To all who have wondered if their boss has a copy of the Necronomicon secreted away in their office this is the book for you!

Over the course of 16 years, 4 novels and 2 story collections William Browning Spencer has been quietly carving out his own bit of territory. His voice is singularly unique combining a vivid imagination and an always odd and sometimes bizarre sense of humor.

In Resume With Monsters William Browning Spencer (yes, that’s his name and no he isn’t a Romantic Poet) asks the audacious question that cube monkeys everywhere had been asking themselves ‘Is there a connection, or more specifically an unholy alliance between corporations and Cthulu?’ The gloriously demented answer is YES! Cube monkeys of the world rejoice, their secrets are finally exposed (but remember to only rejoice at a pre-approved scheduled time that is off company property, please see your supervisor to have your leg chains unlocked)

Philip Kenan was employed at a major corporation (Micromeg), where he worked with his then girlfriend, Amelia. He successfully staved off an attempt from Yog-Soggoth and others to enter into this dimension. She leaves him to move to Texas for a fresh start. He follows her there to continue to protect her from un-knowable evils. When she starts working for another large corporation (Pelidyne) he once more has to face down the enemy and save her from a fate worse then death.

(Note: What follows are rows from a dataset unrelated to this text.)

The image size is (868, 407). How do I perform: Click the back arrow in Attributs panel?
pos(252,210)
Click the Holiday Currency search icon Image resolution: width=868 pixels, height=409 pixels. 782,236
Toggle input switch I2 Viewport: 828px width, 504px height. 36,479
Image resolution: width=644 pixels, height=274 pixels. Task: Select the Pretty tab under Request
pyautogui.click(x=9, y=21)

Philip is also writing his own never ending Cthulu mythos novel that serves as a humorous send up of Lovecraft’s writing. On the surface Philip represents the everyman; workers of dead end jobs who feel like their souls are being sucked dry because this isn’t how they expected to live their lives: working over time, begging for a raise, sacrificing evenings and weekends in a competition with no real winner. It is in its very existence a passionless life and no one wants to live that way, yet we continue to do so. More importantly the presence of this novel in a novel forces the reader to weigh the possibility that Philip is becoming so obsessed with his writings that he is projecting the horrors in it onto the “real” world. Does you boss want you to stay late tonight because there is extra work to do or because he wants to steal your brain and inhabit your body with an unthinking force. Spencer maintains this balance until the end of the novel.

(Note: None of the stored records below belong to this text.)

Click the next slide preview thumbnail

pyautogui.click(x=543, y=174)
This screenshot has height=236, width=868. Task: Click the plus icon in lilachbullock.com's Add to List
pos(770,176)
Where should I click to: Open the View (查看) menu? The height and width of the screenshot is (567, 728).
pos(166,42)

Throughout the book the one incident that gets alluded to the most is what exactly happened at MicroMeg. We know that there was an invasion and that Philip saved Amelia, other then that no one wants to talk about the incident. Spencer gives this story the full treatment in the section of the book entitled The Doom that Came to MicroMeg, with a fun twist. In the “present” the Elder Gods score a victory against Philip trapping his body in the present and sending his soul back in time to just before the invasion of Yog-Soggoth. He is fully cognizant of what’s going on and he also knows what’s going to happen, but he is helpless to do anything to stop it. This dichotomy presents a striking narrative that bustles with energy and also tension and helplessness. Philip fights to get back to the “present” to continue his quest to save Amelia and manages some small successes. He gets back into his body only to be forced back out of it again thus moving the Micromeg portion of the story ahead in a jump cut manner. It’s the highlight of the book and even coming out it one isn’t too sure of Philips sanity, which could be the greatest trick that Spencer pulls.

Resume With Monsters is a gleefully demented book with sharp observations on corporate culture. Anyone who has worked for a larger company will find a lot of enjoyment here though it certainly isn’t a prerequisite. It also takes the Cthulu mythos into an under utilized territory that plays more for laughs then thrills and scares all the while mirroring in many ways the typical quest that a Lovecraftian protagonist undertook.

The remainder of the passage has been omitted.